→ What is needed:
Reproduce verbatim the portion of the Tripod documentation below starting with "Requirements" and going on through "config look like?".

→ Given passage:
"""

Generic swiss army graph object ExtendedGraph which your application models can wrap or extend
Supports transactions for updates over multiple CBDs
Named graph support
Instruments using counters and timers to systems like graphite/carbon

Quickstart

require_once("tripod.inc.php");

// Queue worker must register these event listeners
Resque_Event::listen('beforePerform', [\Tripod\Mongo\Jobs\JobBase::class, 'beforePerform']);
Resque_Event::listen('onFailure', [\Tripod\Mongo\Jobs\JobBase::class, 'onFailure']);

\Tripod\Config::setConfig($conf); // set the config, usually read in as JSON from a file

$tripod = new Driver(
  "CBD_users", // pod (read: MongoDB collection) we're working with
  "myapp" // store (read: MongoDB database)  we're working with
);

// describe
$graph = $tripod->describe("http://example.com/user/1");
echo $graph->get_first_literal("http://example.com/user/1","http://xmlns.com/foaf/0.1/name"); 

// select
$data = $tripod->select(
  array("rdf:type.u"=>"http://xmlns.com/foaf/0.1/Person"),
  array("foaf:name"=>true);
);
if ($data['head']['count']>0) {
  foreach($data['results'] as $result) {
    echo $result['foaf:name'];
  }
}

// an expensive pre-defined graph traversal query
$graph = $tripod->getViewForResource("http://example.com/users","v_users");
$allUsers = $graph->get_subjects_of_type("http://xmlns.com/foaf/0.1/Person");

// save
$newGraph = new \Tripod\ExtendedGraph();
$newGraph->add_literal_value("http://example.com/user/2","http://xmlns.com/foaf/0.1/name","John Smith");
$tripod->saveChanges(
  new \Tripod\ExtendedGraph(), // the before state, here there was no before (new data)
  $newGraph // the desired after state
);

// save, but background all the expensive view/table/search generation
$tripod = new \Tripod\Mongo\Driver("CBD_users",  "usersdb", array(
    'async' = array(OP_VIEWS=>true,OP_TABLES=>true,OP_SEARCH=>true) // async opt says what to do later via a queue rather than as part of the save
  )
);
$tripod->saveChanges(
  new \Tripod\ExtendedGraph(), // the before state, here there was no before (new data)
  $newGraph // the desired after state
);

Requirements

PHP >= 5.5

Mongo 3.2.x and up.

MongoDB PHP driver version. http://mongodb.github.io/mongo-php-driver/#installation

What does the config look like?

"""

→ Supplied records:
"""

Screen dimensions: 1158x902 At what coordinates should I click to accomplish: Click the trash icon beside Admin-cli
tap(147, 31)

"""
"""

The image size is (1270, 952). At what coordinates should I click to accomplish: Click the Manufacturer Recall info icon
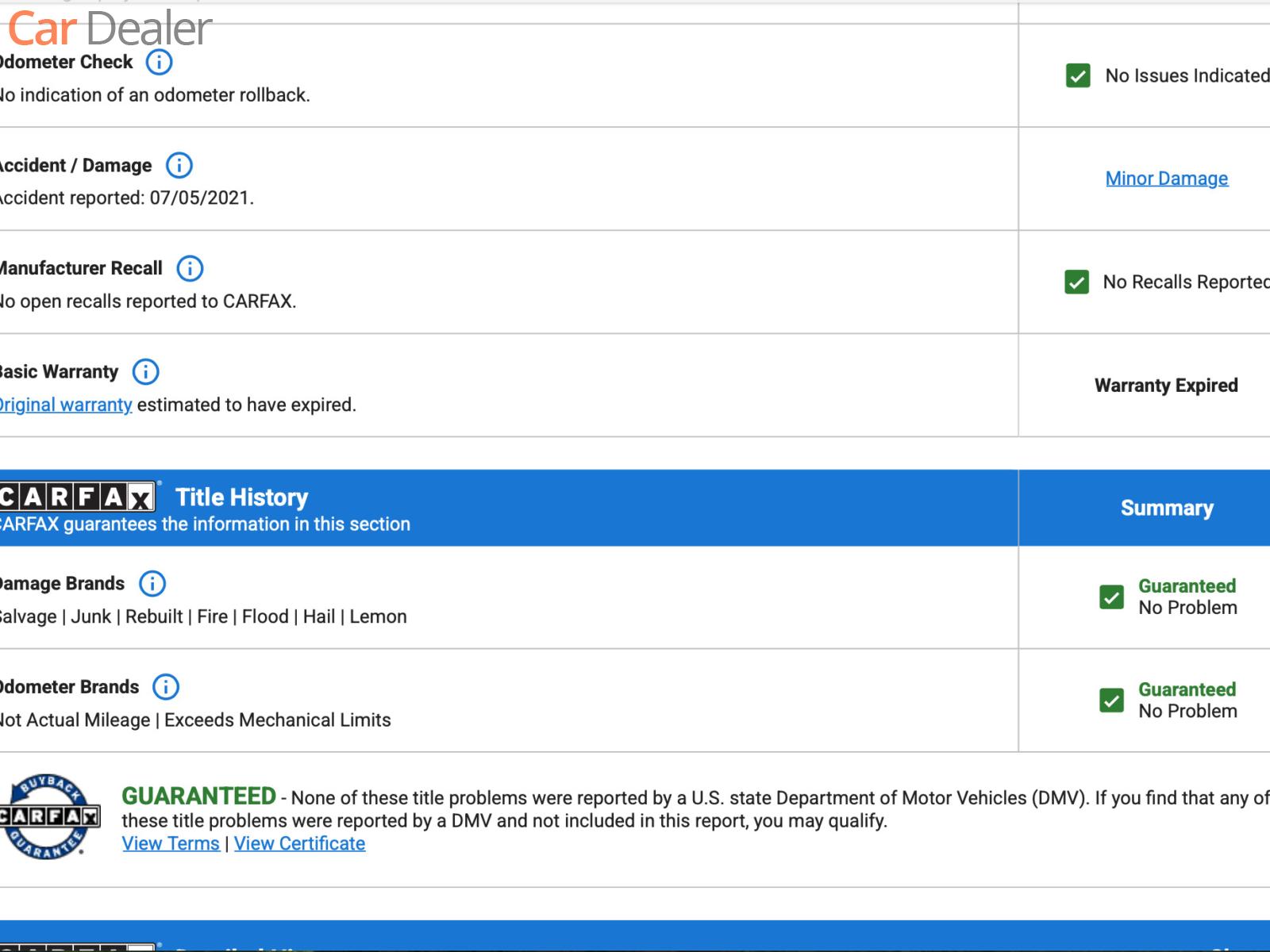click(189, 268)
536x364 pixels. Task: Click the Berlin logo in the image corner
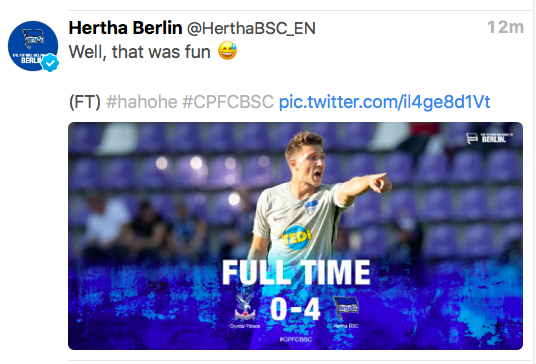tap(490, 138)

"""

→ Answer to this problem:
Requirements

PHP >= 5.5

Mongo 3.2.x and up.

MongoDB PHP driver version. http://mongodb.github.io/mongo-php-driver/#installation

What does the config look like?